How Kirk Douglas helped break the Hollywood ‘blacklist’
Kirk Douglas made more than 80 films during a glittering career but said one of his proudest roles was the one he played in helping to break the infamous Hollywood “blacklist”.
The maverick actor was both star and producer on the 1960 historical epic Spartacus, the film for which he remains best known for.
During the early years of the Cold War, actors, writers, directors and musicians suspected of having communist sympathies were among those put on a Hollywood “blacklist” barring them from working in the entertainment industry.
It was in response to fears communists had infiltrated Hollywood. Despite the ban, Douglas – who died on Wednesday aged 103 – and his production company secretly hired Dalton Trumbo to pen the script for Spartacus.
Trumbo, whose life was made into a 2015 biopic starring Bryan Cranston, was one of the Hollywood 10- a group of producers, directors, and screenwriters who were jailed for refusing to cooperate with the House Un-American Activities Committee in 1947.
Upon his release, he continued to write either through a pseudonym or by having other writers act as a front for him.

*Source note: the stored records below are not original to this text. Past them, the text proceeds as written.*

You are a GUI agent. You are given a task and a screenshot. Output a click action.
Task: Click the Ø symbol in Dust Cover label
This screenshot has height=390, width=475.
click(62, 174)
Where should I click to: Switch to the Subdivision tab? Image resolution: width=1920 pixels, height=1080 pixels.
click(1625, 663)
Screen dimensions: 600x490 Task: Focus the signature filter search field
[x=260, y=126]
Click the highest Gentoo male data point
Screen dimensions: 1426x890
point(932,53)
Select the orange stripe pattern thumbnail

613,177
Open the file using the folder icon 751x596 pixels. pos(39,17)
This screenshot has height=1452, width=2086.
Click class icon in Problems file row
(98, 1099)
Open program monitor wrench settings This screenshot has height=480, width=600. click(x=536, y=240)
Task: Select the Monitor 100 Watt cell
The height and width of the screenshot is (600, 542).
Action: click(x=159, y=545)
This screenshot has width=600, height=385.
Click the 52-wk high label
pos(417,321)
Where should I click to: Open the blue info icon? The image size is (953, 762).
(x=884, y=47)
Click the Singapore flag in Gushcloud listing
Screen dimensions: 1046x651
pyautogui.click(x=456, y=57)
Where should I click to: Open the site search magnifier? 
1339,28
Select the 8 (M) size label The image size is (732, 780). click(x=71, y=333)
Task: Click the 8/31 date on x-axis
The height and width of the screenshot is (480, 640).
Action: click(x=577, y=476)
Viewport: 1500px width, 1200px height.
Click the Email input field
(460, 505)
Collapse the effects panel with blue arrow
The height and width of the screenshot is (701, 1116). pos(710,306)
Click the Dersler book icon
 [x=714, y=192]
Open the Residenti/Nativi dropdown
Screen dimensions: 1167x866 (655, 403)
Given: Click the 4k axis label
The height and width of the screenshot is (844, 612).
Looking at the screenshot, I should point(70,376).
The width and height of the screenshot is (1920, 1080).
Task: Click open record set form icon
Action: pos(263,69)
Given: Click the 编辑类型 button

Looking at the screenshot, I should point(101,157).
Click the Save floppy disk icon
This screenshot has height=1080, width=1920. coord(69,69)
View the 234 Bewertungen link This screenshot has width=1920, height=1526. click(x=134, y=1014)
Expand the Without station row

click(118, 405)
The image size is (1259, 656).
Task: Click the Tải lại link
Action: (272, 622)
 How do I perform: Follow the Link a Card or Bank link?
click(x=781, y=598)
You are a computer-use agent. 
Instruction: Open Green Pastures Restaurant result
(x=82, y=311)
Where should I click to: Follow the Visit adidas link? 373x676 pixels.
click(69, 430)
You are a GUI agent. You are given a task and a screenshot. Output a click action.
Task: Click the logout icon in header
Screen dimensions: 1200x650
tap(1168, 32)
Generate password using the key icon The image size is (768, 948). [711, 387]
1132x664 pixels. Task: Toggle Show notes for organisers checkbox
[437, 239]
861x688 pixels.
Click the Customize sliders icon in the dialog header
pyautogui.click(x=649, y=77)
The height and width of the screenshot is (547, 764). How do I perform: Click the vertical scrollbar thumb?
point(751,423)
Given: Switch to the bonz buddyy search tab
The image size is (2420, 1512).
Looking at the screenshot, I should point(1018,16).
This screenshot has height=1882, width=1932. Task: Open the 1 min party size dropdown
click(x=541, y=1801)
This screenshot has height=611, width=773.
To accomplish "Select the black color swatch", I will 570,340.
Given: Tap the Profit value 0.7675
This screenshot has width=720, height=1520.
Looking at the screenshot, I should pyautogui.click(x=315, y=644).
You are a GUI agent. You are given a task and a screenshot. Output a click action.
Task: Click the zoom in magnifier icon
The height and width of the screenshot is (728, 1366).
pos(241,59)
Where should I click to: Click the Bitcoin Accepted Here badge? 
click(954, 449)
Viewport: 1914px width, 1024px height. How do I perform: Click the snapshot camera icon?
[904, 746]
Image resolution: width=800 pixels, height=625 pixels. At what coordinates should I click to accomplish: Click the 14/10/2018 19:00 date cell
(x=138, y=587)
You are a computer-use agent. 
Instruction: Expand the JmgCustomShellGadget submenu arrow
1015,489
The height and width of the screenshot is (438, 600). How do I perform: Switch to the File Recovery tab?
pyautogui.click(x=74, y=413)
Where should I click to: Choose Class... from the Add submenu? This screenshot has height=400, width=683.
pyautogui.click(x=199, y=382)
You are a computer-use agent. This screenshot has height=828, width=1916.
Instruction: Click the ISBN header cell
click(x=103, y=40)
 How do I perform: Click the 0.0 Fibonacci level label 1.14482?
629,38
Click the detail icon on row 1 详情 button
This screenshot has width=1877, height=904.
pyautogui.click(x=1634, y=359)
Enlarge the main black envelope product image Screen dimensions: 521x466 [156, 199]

Douglas decided to defy the blacklist for Spartacus. In his 2012 memoir I Am Spartacus!: Making A Film, Breaking The Blacklist, Douglas explained that originally producer Edward Lewis was used as a front for Trumbo.
But, Douglas said, he and Lewis felt so strongly about the injustice of the list that they decided to go into open revolt.
In the book, he says he told Trumbo that once the film was finished, “not only am I going to tell them that you’ve written it, but we’re putting your name on it”.
In August 1960, the studio Universal-International announced that Trumbo would receive a full screen credit
The blacklist was effectively broken. Speaking to the Jewish Chronicle in 2012, Douglas said: “I have been working in Hollywood over 60 years and I’ve made over 85 pictures, but the thing I’m most proud of is breaking the blacklist.”
And in a 1991 interview with the Los Angeles Times, Douglas said his decision to give Trumbo a screen credit was motivated by what he saw as Hollywood’s “hypocrisy”.
He said: “What I was fighting against was the hypocrisy in Hollywood, where the heads of the studios were using these blacklisted writers and just looking the other way, not paying them their full salary, making them use different names.”
Despite Douglas’s claims, members of the Trumbo family have criticised him for what they saw as one man taking the credit for the work of many.
Trumbo’s widow, Cleo, wrote a letter to the LA Times in 2002 and said that “no single person can be credited with breaking the blacklist”.
She credited the blacklisted writers themselves with breaking the ban.